BsR(Base Runs)


【概要】

打者が攻撃においてどれだけの得点を創出したかを表す指標。打者のBaseRunsの値が60ならチームの得点のうち60点を対象の打者が生み出したという意味で、値が大きいほど多くの得点を創出しチームに貢献していることとなる。



【計算式】

BaseRuns=A×{B/(B+C)}+D

 A=安打+四球+死球-本塁打-0.5×故意四球

 B={1.4×塁打-0.6×安打-3×本塁打+0.1×(四球-故意四球+死球)+0.9×(盗塁-盗塁刺-併殺打)}×1.1

 C=打数-安打+盗塁刺+併殺打

 D=本塁打



【背景】

BaseRunsはデイビッド・スミスが考案した得点推定式である。位置付けとしてはRCの改良版にあたり、RCが「出塁×進塁÷機会」という構造をしていたのに対してBaseRunsは「出塁×生還率+本塁打」という構造をしている。

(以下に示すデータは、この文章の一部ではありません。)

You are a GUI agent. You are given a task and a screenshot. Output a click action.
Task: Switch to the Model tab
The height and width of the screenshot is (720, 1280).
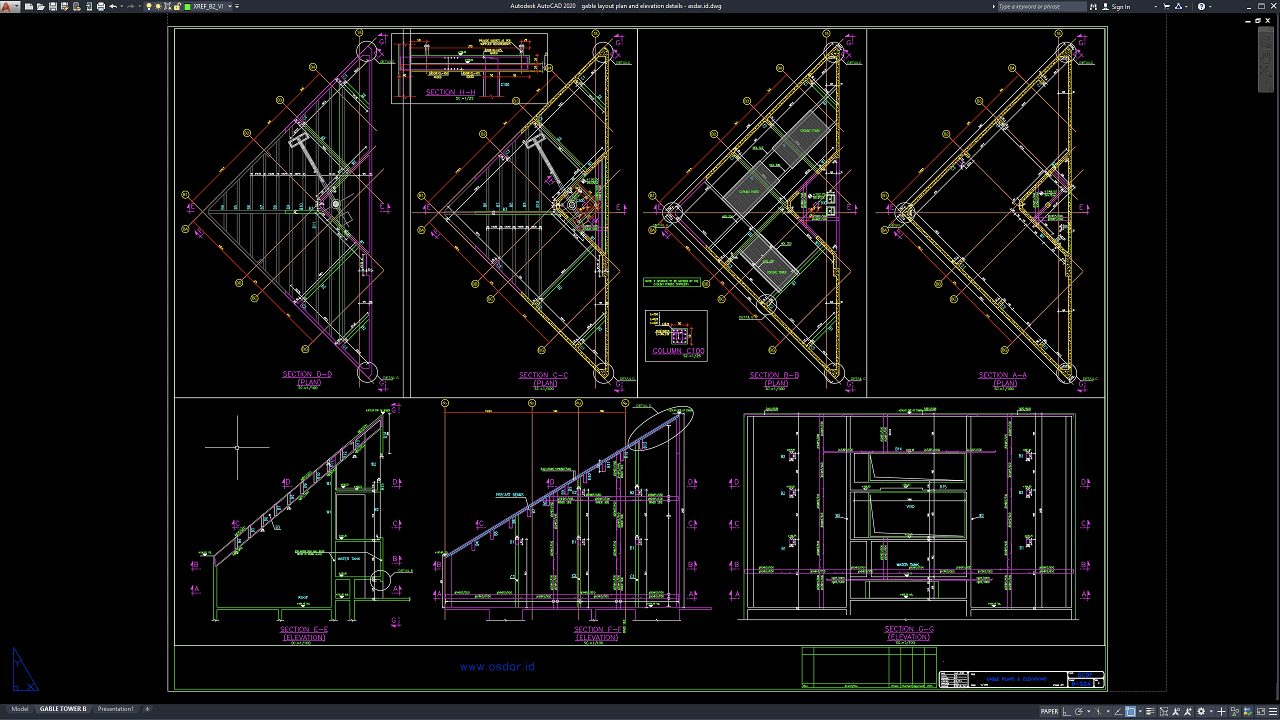click(x=19, y=709)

RCとBaseRunsとの主な相違は本塁打の取り扱いである。BaseRunsでは本塁打を他の出塁と分けて扱っている。RCでは「1打数1本塁打」の場合には4点となり、「100打数1本塁打」の場合には0.04点となる。これらはいずれもチーム成績としては破綻した結果であるが、BaseRunsはいずれも1点という適切な結果を出力する。


このように本塁打の取り扱いを分けたことにより、BaseRunsは「塁に出た走者のうち進塁を原因として一定割合が生還した分と本塁打の分が得点となる」という野球の仕組みを表現する論理的な組成の式となっている(生還率の推定さえ正しければBaseRunsの結果は必ず正しくなる)。


一般的な得点推定式の中では得点を推定する精度も高く、最も正確な部類である。打者を得点で評価する以外にも様々な用途で用いられる。